Ben Foster, Chris Pine, Jeff Bridges, Dale Dickey, Katy Mixon, Kevin Rankin, Marin Ireland

102 min.
21 septembre 2016
COMANCHERIA (HELL OR HIGH WATER)

Un long travelling balayant un parking qui laisse apparaître cette inscription sur un mur « Trois ans de service en Irak. Et le pays semble nous oublier ici ». D’emblée, le ton est donné pour nous raconter l’histoire des frères Howard, Toby et Tanner, qui décident d’organiser une série de braquages, après la mort de leur mère. Ils ont besoin de cet argent pour sauver le ranch familial et visent uniquement les agences d’une même banque, celle qu’ils doivent rembourser. Deux Rangers, l’un bientôt à la retraite et son adjoint, se lancent à leur poursuite, bien décidés à les arrêter.

Projeté au 69ème festival de Cannes dans la catégorie « Un certain regard » et en avant-première au festival du film Américain de Deauville, « Comancheria » est une petite pépite réalisée par le réalisateur britannique, David Mackenzie (« Young Adam », « Perfect Sense », « Starred Up »). Le scénariste n’est autre que Taylor Sheridan, connu pour son interprétation de David Hale dans la série « Sons of Anarchy » et auteur de « Sicario » réalisé par Denis Villeneuve. Le script de « Comancheria » figurait sur la Black List (2012) des meilleurs scénarios en attente de producteur dont les droits ont finalement été acquis par Sidney Kimmel Entertainment et Film 44, la société de Peter Berg.

« Comancheria » est avant tout un film à l’univers masculin plaçant au centre de son intrigue quatre personnages incarnés par quatre comédiens remarquables. Chris Pine, l’interprète du capitaine Kirk dans « Star Trek », campe le rôle de Toby, un homme plutôt discret en comparaison avec son frère, Tanner, plus impulsif, incarné par Ben Foster. Les deux acteurs se retrouvent donc une fois de plus, puisqu’ils ont récemment partagé l’affiche de « The Finest Hours ». Face à ce duo fraternel, on retrouve d’une part Jeff Bridges, oscarisé pour « Crazy Heart », dans le rôle de Marcus Hamilton, ce Ranger qui approche de la retraite et qui mène sa dernière enquête, et d’autre part Gil Birmingham, connu pour la saga « Twilight », dans le rôle d’Alberto Parker, dont le nom de famille lui vient du dernier chef comanche, Quanah Parker. Notons que l’acteur est lui-même d’origine comanche. Par ailleurs, le titre du film « Comancheria » fait référence à la région autrefois habitée par le peuple amérindien avant 1860. Elle englobe aujourd’hui l’État du Nouveau-Mexique, l’ouest du Texas et d’autres territoires. Le film porte également un autre titre « Hell or High Water » qui pour sa part renvoie à une clause de contrat de prêt qui implique que les paiements doivent continuer même si la partie versante rencontre des difficultés.
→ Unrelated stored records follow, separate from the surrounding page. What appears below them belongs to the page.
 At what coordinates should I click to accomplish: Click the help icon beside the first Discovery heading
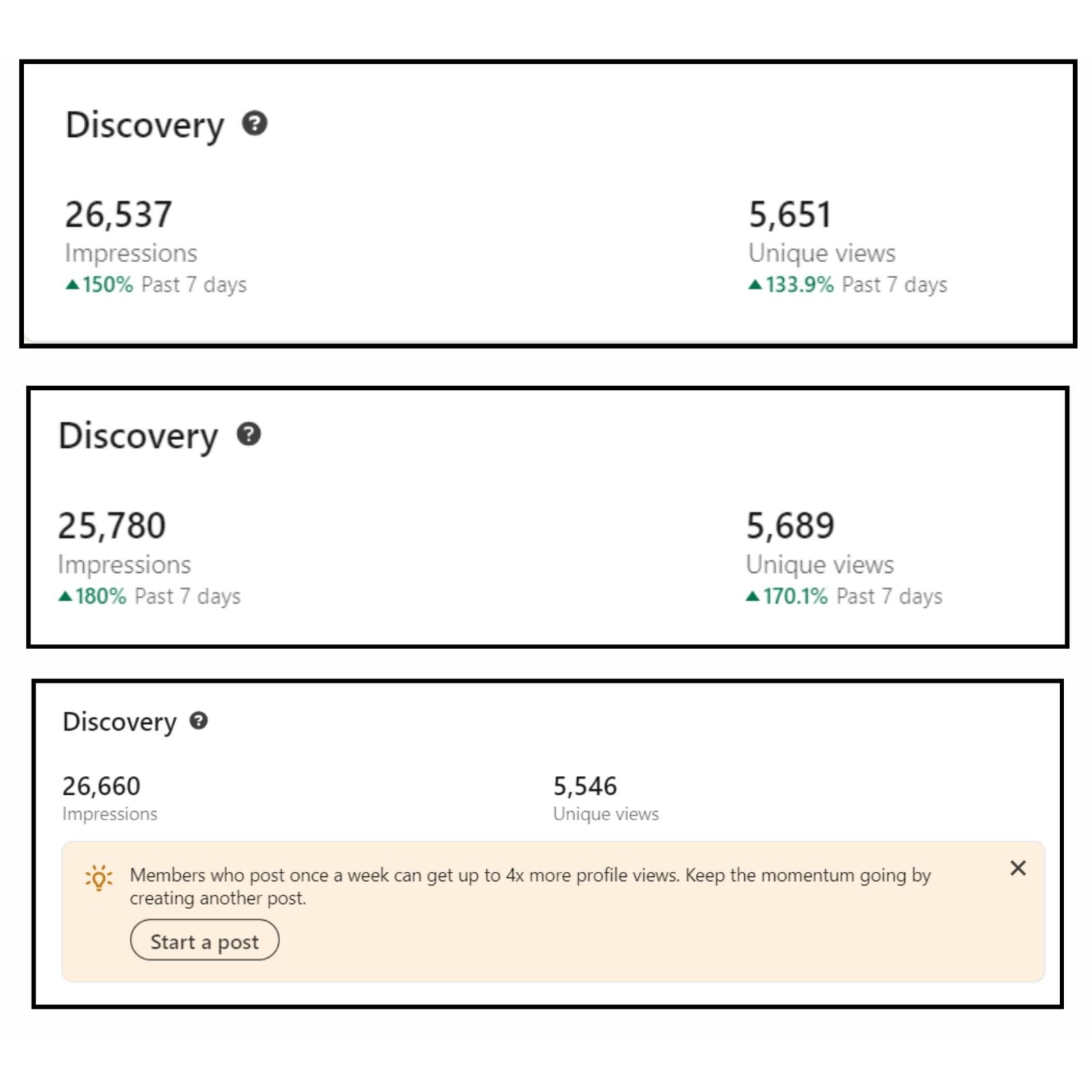coord(256,125)
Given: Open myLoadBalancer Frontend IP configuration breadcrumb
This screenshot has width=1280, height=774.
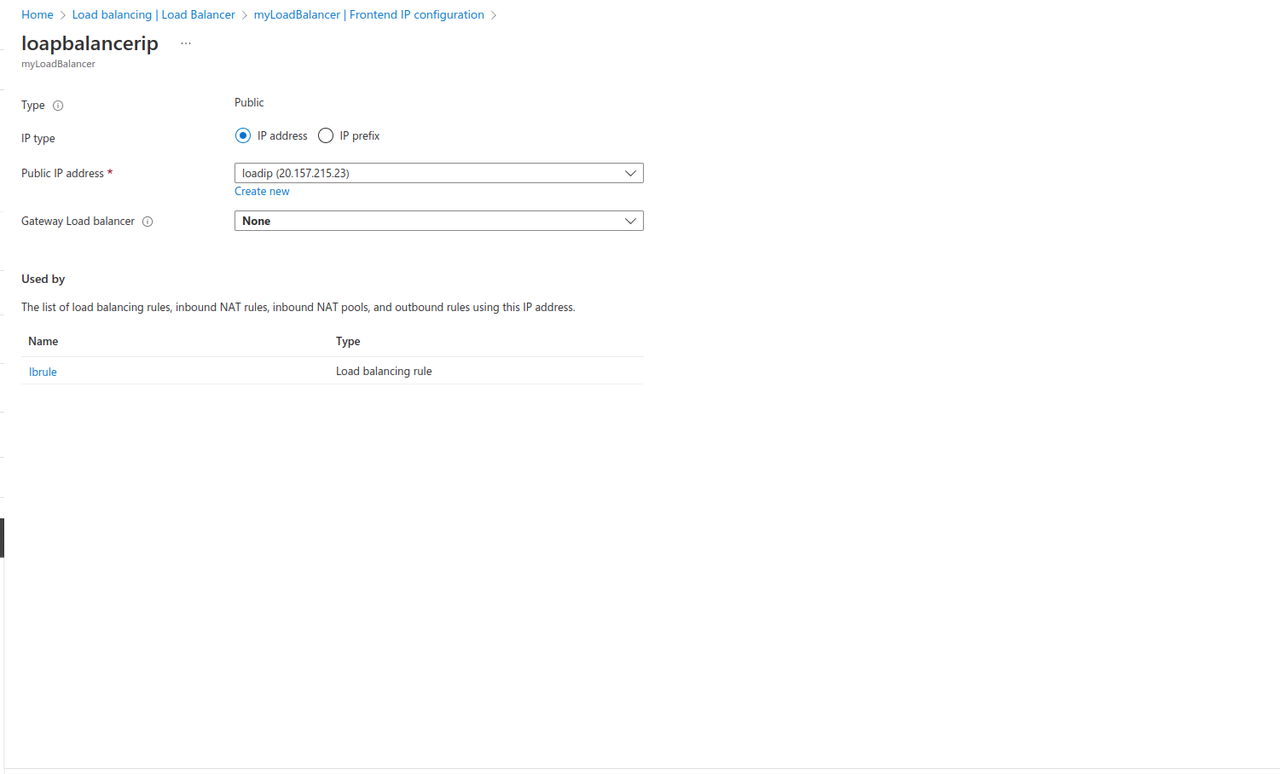Looking at the screenshot, I should (370, 14).
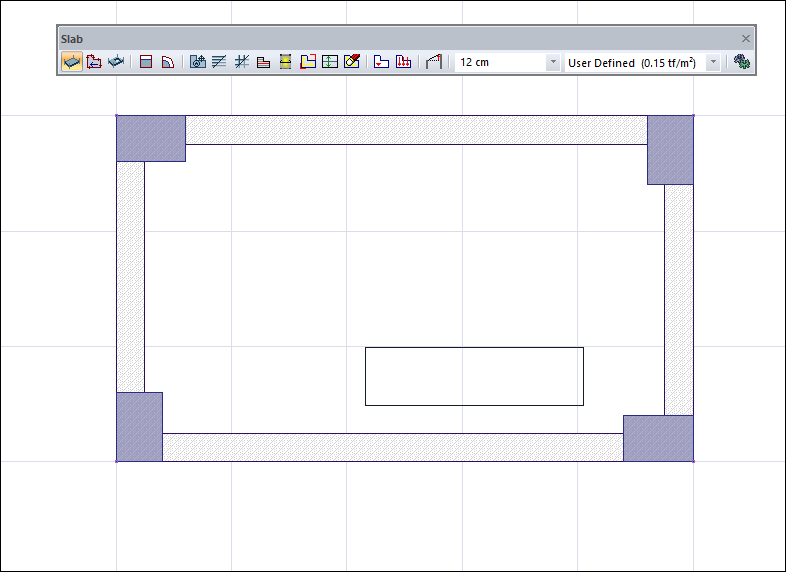Click the yellow L-shaped slab icon
This screenshot has width=786, height=572.
click(308, 62)
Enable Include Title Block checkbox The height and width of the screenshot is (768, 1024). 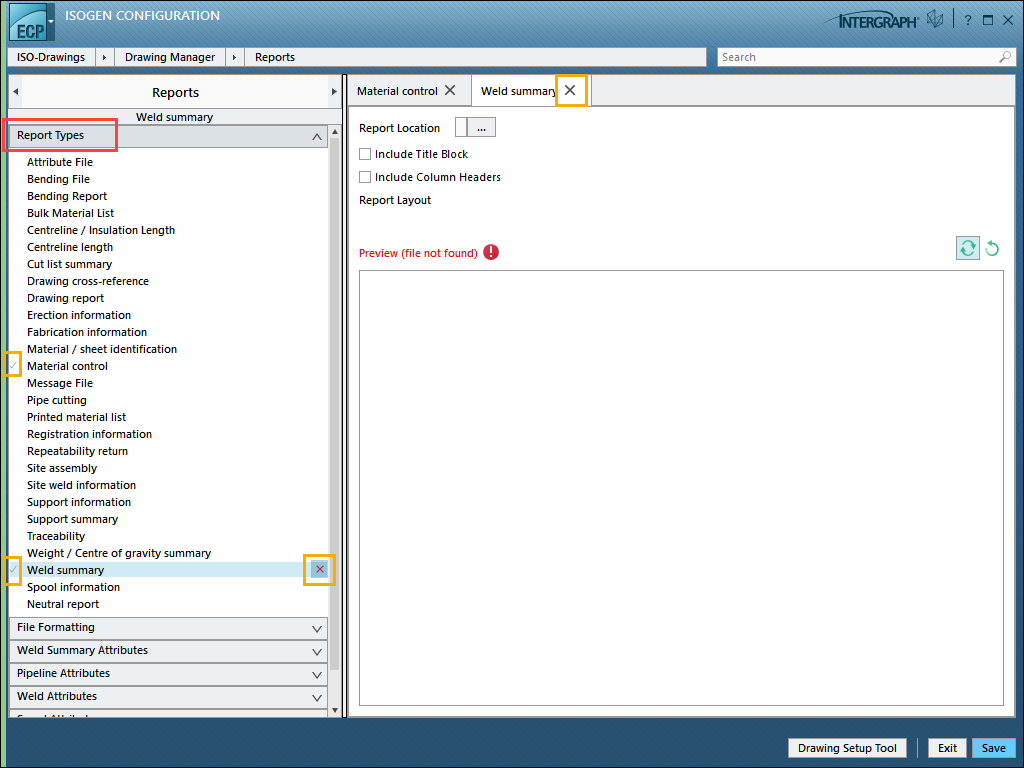pos(365,154)
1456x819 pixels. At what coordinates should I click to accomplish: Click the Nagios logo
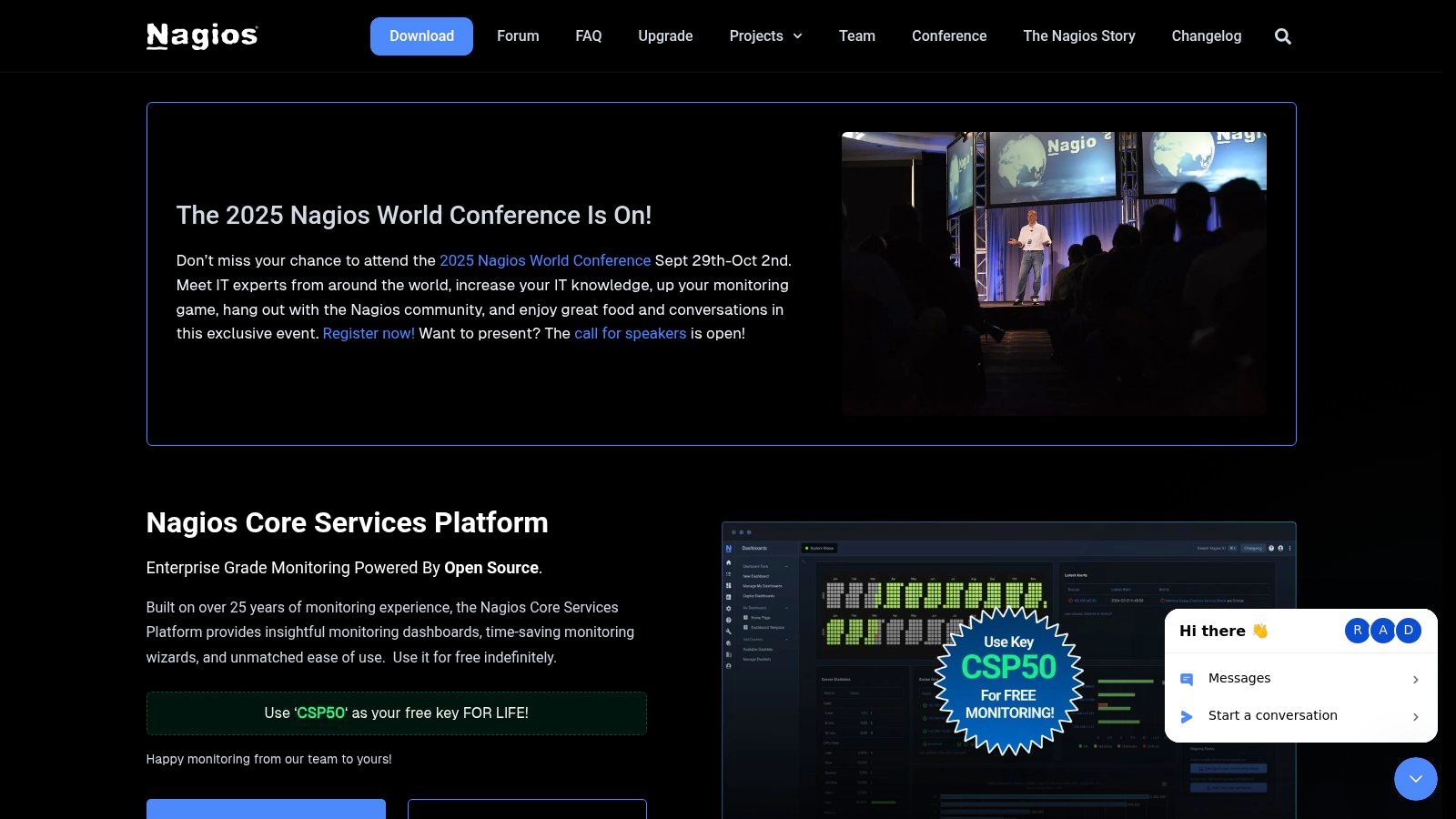202,35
Avec ses allures de western contemporain, matérialisé à l’écran par l’utilisation du numérique alliée au format CinemaScope, le film parvient à dépasser les clichés du genre. Autre référence au western, les blagues racistes du Ranger Marcus envers son adjoint, Alberto. Mais si celui-ci encaisse dans un premier temps, il ne tarde pas à lui rendre la pareille, et leur relation se transforme peu à peu en amitié. Les plans d’ensemble sur les paysages et les plans larges qui donnent à voir les individus en opposition, typiques du western, alternent avec des plans moyens, plus proches des personnages et de leurs émotions, clin d’œil à un autre genre cinématographique, le drame. On voit donc que le réalisateur britannique se plait à mélanger les genres, à brouiller les frontières.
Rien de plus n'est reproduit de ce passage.